Written by Marc W. Manseau, MD, MPH, NPA Gun Violence Prevention Taskforce Member

September is Suicide Prevention Awareness Month. But as physicians, what should we be aware of, and how should we educate our patients about suicide? Like all manifestations of human psychology and behavior, suicide is the (catastrophic) result of an extremely complex and mostly opaque series of processes. As such, while I maintain hope that technology will one day prevail, there is currently no screening tool, blood test, or imaging study that can predict suicide with any reasonable degree of accuracy. This certainly does not mean we should refrain from asking about suicidal thoughts and risk factors. There are evidence-based screening tools available, and we can save some lives by using them in clinical settings. However, short the equivalent of a colonoscopy or Pap smear for suicide, we cannot currently expect to reach a public health solution through clinical means.
And suicide is certainly a public health crisis worthy of our serious attention. Suicide is the tenth leading cause of death in the United States, and the second leading cause of death for adolescents and youth. Even more alarming, increasing suicide seems to be one of several major contributors (in addition to accidental drug overdose deaths) to recently rising mortality in the United States, both overall and in particular among white, middle aged adults. Drug poisoning-related deaths are finally getting the public health and policy attention that they very much deserve and need, but what about suicide?
Without an obviously effective clinical prevention approach available, what would a public health approach to suicide prevention look like? Public education – including for both clinicians and their patients – would be a good start. In June 2015, I wrote a blog post in this space about addressing lethal means of suicide, where I argued that all physicians should ask their patients about both suicidal thoughts and access to suicide methods that would be highly likely to cause death. If we are unable to accurately screen for and predict who will attempt suicide, maybe we can at least educate the public about which environmental characteristics are most dangerous to someone who is struggling with mental illness, addiction, and/or an acute crisis. Then, family and community members – who are likely to know when someone is in danger sooner and more intimately than a clinician – can try to keep at-risk people safe until they are able to secure mental health care or other assistance. This reasoning leads us straight to the politically and culturally charged topic of guns in the United States. With about half of suicides committed with firearms, and with nine out of ten suicide attempts by gun resulting in death, the topic of guns is simply unavoidable if we wish to mitigate our national epidemic of suicide.
So what are the risks in terms of suicide of gun ownership and access in the United States? How should we educate the public and our patients about these risks? Our understanding is unfortunately limited by gun-lobby-promoted restrictions on federally supported gun violence prevention research, but we still know enough to save lives. Most people who survive a suicide attempt do not eventually die by suicide. Presumably, they are able to get the help they need to prevent future death by suicide. Therefore, when first attempts are highly likely to be lethal (eg., by gun shot), there is no opportunity for secondary prevention. Reducing access to guns in general, and especially for those at risk of suicide, presents opportunities for universal and selective primary prevention. For instance, we know that states with higher gun ownership rates have higher suicide rates, the difference in which is completely explained by gun-related suicides (suicide rates by other means are roughly equivalent across high- and low-gun-ownership states). We also know that having a gun in the home more than triples the risk of suicide. For adolescents, the risk of gun access is even higher, even when known mental illness is controlled for. Homes with guns have a risk of adolescent suicide that is almost ten times higher than the risk in homes without guns, and the risk of suicide increases proportionally with both the number and accessibility of firearms in the home.

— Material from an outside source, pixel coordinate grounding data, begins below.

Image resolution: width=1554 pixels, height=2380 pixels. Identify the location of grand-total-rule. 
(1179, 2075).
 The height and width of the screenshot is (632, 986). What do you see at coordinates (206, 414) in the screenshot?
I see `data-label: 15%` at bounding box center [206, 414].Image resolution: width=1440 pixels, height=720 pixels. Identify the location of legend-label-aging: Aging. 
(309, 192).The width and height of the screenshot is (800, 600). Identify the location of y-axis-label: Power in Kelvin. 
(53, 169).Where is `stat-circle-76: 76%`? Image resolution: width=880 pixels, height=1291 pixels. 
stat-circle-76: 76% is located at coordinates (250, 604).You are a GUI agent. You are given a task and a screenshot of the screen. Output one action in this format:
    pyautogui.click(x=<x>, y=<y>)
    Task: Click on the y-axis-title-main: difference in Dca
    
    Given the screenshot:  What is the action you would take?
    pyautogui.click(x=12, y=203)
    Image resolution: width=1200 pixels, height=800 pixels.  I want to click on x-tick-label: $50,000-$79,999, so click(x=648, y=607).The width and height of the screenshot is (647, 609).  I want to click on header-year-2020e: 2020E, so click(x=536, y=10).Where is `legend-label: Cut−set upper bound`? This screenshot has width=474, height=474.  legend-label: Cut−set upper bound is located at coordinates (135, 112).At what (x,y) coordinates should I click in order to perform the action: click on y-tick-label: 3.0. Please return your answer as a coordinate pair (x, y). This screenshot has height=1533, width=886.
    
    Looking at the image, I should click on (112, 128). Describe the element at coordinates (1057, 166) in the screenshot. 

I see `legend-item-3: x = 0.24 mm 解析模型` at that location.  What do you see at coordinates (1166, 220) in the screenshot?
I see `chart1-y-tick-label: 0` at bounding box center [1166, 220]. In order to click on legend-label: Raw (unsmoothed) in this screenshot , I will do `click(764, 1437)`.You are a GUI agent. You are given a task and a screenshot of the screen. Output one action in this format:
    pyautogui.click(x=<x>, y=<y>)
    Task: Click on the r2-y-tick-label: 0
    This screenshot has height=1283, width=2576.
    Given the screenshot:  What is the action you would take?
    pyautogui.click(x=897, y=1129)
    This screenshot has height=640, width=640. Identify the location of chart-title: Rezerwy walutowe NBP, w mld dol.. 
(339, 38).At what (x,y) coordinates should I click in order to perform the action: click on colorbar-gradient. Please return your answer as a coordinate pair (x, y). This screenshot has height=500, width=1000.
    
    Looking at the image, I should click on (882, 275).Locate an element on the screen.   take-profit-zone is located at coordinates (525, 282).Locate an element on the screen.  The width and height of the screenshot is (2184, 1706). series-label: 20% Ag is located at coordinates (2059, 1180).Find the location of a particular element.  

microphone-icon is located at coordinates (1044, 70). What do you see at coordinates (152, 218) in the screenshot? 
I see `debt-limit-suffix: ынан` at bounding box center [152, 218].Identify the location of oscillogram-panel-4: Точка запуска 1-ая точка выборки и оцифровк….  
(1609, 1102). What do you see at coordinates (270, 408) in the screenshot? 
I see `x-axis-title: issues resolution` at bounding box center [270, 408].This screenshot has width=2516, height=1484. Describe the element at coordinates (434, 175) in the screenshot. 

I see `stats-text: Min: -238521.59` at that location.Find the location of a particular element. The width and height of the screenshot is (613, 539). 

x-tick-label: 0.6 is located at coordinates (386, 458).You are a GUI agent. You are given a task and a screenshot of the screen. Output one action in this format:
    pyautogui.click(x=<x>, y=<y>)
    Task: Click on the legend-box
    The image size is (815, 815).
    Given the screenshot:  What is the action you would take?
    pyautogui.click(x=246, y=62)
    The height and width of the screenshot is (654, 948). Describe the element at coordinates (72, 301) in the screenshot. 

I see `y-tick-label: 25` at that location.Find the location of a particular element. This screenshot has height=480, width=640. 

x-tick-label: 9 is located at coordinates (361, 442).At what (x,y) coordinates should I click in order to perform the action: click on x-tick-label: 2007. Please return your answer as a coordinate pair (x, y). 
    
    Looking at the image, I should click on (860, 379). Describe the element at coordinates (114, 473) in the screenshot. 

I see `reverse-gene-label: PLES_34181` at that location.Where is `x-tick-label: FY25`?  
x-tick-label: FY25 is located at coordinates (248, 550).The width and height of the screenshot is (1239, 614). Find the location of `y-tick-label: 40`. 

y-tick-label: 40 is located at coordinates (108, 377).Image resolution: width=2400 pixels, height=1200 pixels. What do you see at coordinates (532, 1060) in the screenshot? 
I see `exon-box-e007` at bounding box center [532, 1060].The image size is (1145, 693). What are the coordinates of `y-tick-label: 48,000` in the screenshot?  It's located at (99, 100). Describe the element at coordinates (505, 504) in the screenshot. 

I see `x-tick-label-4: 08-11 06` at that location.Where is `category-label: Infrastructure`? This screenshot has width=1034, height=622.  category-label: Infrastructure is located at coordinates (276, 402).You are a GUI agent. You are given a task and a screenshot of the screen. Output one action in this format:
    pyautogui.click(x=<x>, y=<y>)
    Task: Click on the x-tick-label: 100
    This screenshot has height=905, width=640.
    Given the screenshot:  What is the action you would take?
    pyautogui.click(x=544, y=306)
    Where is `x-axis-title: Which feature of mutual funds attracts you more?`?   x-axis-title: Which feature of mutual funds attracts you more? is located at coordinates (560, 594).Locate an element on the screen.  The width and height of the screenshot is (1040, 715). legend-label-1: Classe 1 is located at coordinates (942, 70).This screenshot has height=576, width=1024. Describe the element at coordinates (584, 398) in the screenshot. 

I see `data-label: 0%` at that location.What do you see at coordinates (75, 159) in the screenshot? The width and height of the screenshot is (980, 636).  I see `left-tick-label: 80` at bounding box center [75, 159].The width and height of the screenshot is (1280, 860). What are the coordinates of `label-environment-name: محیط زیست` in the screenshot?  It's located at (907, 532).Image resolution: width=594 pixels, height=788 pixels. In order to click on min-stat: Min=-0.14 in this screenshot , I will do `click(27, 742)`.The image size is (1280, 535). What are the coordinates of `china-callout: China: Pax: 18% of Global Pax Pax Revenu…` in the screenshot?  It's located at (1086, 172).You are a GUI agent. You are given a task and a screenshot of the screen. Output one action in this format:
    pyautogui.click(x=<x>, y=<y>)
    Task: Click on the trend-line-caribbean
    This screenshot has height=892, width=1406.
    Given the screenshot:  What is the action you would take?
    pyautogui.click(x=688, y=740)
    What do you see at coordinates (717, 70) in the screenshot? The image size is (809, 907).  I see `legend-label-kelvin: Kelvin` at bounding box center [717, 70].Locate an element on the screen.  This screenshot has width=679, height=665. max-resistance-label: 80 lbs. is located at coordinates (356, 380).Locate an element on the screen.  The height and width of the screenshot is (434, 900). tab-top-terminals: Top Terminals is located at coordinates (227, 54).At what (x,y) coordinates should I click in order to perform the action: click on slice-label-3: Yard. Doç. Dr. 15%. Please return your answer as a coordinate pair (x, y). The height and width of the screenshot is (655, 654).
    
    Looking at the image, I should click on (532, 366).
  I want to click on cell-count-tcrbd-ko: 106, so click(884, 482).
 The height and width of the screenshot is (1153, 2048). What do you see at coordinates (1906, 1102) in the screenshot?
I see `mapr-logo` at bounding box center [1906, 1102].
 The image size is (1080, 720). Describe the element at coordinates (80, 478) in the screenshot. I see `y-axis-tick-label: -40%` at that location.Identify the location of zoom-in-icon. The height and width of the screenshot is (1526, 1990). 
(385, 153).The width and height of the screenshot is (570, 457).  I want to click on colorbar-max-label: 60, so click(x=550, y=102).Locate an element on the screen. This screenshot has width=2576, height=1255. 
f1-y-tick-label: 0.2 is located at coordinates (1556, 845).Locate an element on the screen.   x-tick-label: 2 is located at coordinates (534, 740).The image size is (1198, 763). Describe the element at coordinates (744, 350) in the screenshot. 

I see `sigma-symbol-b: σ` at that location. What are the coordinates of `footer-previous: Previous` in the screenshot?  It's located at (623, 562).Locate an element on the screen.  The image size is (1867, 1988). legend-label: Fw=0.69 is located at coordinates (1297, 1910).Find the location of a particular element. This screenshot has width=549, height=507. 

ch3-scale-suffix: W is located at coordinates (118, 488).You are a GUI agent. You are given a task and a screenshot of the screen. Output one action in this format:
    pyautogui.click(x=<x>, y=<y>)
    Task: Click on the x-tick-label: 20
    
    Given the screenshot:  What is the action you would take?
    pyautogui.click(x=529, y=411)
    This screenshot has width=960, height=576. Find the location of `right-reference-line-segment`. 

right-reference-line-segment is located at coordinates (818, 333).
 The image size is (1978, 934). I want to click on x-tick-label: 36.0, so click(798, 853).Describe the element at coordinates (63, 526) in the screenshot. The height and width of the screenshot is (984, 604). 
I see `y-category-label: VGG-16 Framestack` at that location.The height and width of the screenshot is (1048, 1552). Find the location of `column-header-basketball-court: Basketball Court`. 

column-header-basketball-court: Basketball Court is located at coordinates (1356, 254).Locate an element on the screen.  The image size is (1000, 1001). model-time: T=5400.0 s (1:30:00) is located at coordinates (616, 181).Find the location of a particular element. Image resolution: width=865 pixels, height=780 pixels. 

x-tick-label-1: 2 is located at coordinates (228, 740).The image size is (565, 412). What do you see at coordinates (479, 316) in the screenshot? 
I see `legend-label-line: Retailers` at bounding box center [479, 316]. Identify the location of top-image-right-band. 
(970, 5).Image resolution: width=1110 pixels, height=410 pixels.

Talking about guns is difficult in the United States, and some states have even attempted to prevent physicians from doing so with their patients. Firearms seem to immediately incite political differences and intercultural resentments; they have become a flashpoint in our increasingly polarized society. However, until we find a way to objectively identify and treat the premorbid lesion for suicide, a public health approach is all we have. Since access to guns is central to any public health approach to suicide prevention, we owe it to our patients, our communities, and our profession to continue having difficult conversations about guns.